Experiências como estas não sobreviveram inteiramente à oposição das elites e ao ataque das ditaduras. No entanto, nos últimos 60 anos (podemos escolher como marco a fundação da Sociedade Brasileira para o Progresso da Ciência em 1948) a pesquisa brasileira vem avançando pouco a pouco nas universidades e institutos. Uma sociedade cuja universidade não tem pesquisa está abrindo mão de ter a sua própria ciência. Sua universidade torna-se legitimadora e vulgarizadora de uma ciência que não é dela: fruto de outras culturas e outros interesses, mesmo assim é importada e transformada em dogma e signo de distinção e poder para aqueles que se aliam de modo subalterno aos impérios travestidos de "civilização".

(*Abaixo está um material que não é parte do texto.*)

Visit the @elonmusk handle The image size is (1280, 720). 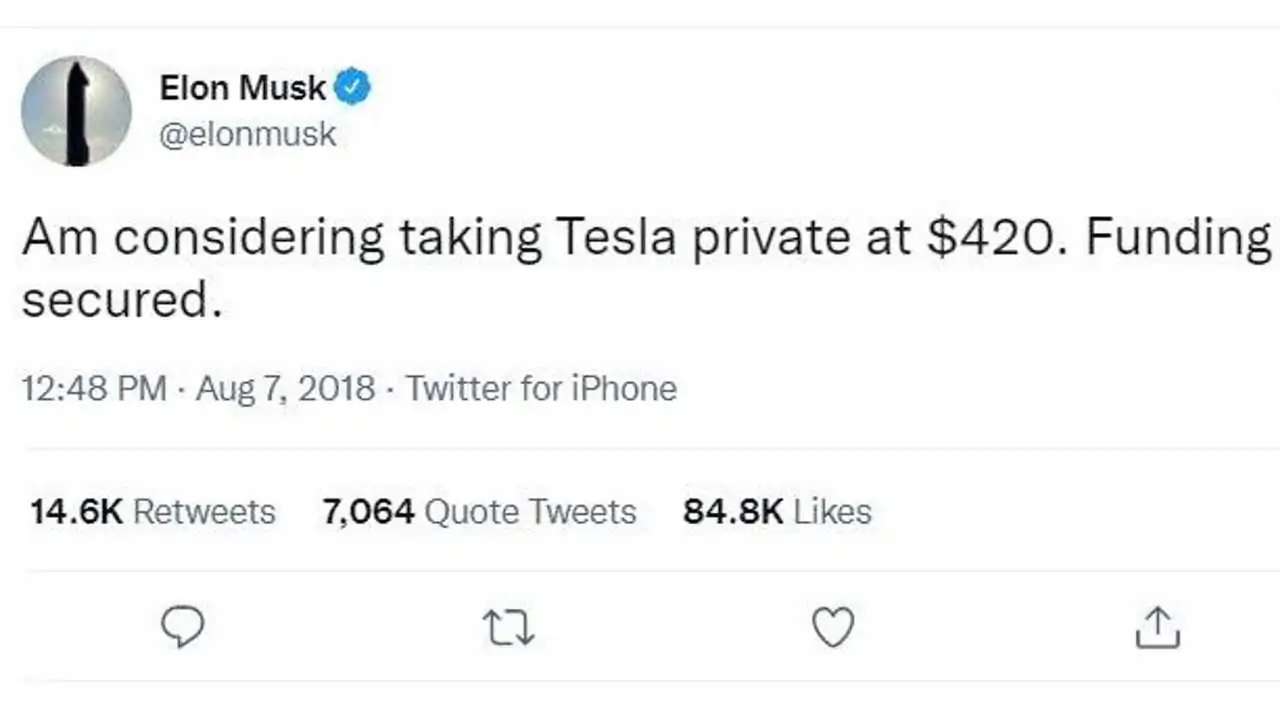[248, 135]
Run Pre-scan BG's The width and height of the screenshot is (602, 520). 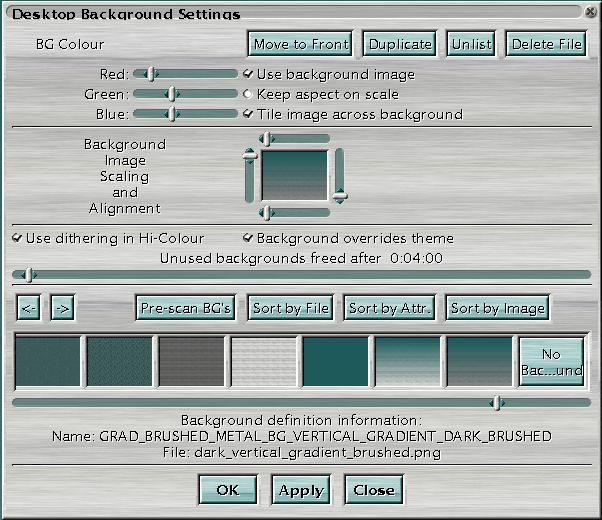[x=186, y=308]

Mas somente fazer pesquisa não garante a autonomia. Produzir que tipo de conhecimento? Conhecimento que resolve os problemas de quem? Que contribui para o desenvolvimento do que? No Brasil tem predominado a pesquisa que atende aos objetivos formulados no Estado e nas corporações capitalistas que financiam a ciência. Poucas questões abordadas por "nossa" ciência emergiram dos saberes, das experiências e necessidades dos nossos povos. Se agora produzimos conhecimento, os valores e visões de mundo que informam a formulação dos projetos de pesquisa ainda são aqueles enraizados nas culturas dos povos que sempre nos dominaram.
Façamos de nossas universidades espaços para se cultivar a liberdade de pensamento, de expressão, o avanço de nossas culturas e saberes através da produção colaborativa, da pesquisa, das danças e outros modos de invenção cultural que sejam fortalecimento de nossas tradições e apropriação antropofágica de conhecimentos estrangeiros que sejam úteis aos desenvolvimentos que queiramos. Não este "desenvolvimento" que é apenas crescimento da economia de elites predadoras da natureza e do ser humano, e sim os desenvolvimentos sustentáveis (ecologicamente equilibrados, democráticos e socialmente justos) dos únicos povos que não destruíram suas florestas.
Da parte das universidades, o caminho mais certo para que não se percam de seu compromisso com os seus povos é o dos trabalhos de "extensão universitária": a mobilização da produção de conhecimentos, partindo-se da sabedoria profunda dos nossos povos, para a realização de ações concretas de desenvolvimento comunitário. Mas não é suficiente. É preciso que os povos do Brasil ocupem as universidades, apropriando-se delas e fazendo-as instrumento para o seu avanço cultural. Que agenciem nelas espaços para difundir e compartilhar as suas culturas, bem como projetos de ensino, pesquisa e extensão que atendam aos seus anseios.